Hier durften nur Gruppen von mehr als 20 Personen rein, also um das Gebäude herumgelaufen, und siehe da: Von der Seite aus macht sie einen sehr viel aufgeräumteren Eindruck, schlanke, nach hinten geneigte Säulen laufen oben zu Spitzbögen zusammen, und im Mittleren hängt Jesus, nur an den Handgelenken, an einem Kreuz, das waagerecht aus der Wand ragt . . .

Blick zum Altarraum

Innen wird es dann schlicht überwältigend. Ein Wald aus schlanken Säulen, die sich oben verzweigen und ins Gewölbe laufen, spannt einen dermaßen hohen Raum auf, daß man diese Höhe fast mehr empfindet als unter einem freien, blauen Himmel.

nach Süden Licht . . .

Lichtdurchflutet durch die auf der Südseite aus klarem Glas bestehenden Fenster macht der Raum einen total luftigen und riesigen Eindruck. Ehrlich, schöneres habe ich noch nicht von menschenhand erbaut gesehen!

. . . und Licht . . .

Die Photos hier geben euch hoffentlich einen kleinen Abglanz dieses Erlebnisses, mehr kann das leider nicht sein.
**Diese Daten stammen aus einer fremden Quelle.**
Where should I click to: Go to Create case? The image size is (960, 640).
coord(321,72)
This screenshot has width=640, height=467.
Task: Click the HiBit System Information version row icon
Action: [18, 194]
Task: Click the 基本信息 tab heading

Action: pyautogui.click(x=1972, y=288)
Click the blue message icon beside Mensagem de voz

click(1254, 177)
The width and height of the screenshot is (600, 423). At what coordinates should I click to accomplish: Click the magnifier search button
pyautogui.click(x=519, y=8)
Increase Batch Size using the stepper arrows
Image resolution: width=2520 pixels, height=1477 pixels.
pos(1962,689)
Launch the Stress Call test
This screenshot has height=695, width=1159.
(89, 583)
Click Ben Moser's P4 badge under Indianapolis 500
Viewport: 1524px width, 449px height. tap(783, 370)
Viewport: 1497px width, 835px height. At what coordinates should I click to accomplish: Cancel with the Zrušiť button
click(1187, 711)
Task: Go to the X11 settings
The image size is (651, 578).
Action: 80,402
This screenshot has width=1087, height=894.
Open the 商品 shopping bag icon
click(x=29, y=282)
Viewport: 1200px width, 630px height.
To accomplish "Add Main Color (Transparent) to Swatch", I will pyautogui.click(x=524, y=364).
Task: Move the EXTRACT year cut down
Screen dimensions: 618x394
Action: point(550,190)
Mehr Photos, auch in größerer Auflösung,  gibts auf www.ralfgutmann.eu, schaut unter den Aktuellen oder in der Galerie. Photographieren ist an sich erlaubt, aber nur ohne Stativ, und in einigen Bereichen, die aber wegen der Perspektive besonders interessant wären, sind keine Aufnahmen erlaubt, die sind für Gebete reserviert – es ist halt eine Kirche . . .

. . . gaaanz weit oben . . .

Anton Gaudí, Architekt der katalanischen Modernisme (bei uns hieß das Jugendstil), hat 1882 angefangen, diese Kirche zu bauen, und ist über dieser Aufgabe arm geworden und schließlich 1926 darüber gestorben. Es wird immer noch daran gebaut, und das wird wohl auch noch dauern. Immerhin: 8 von geplanten 12 Türmen, für jeden Apostel einen, stehen schon . . .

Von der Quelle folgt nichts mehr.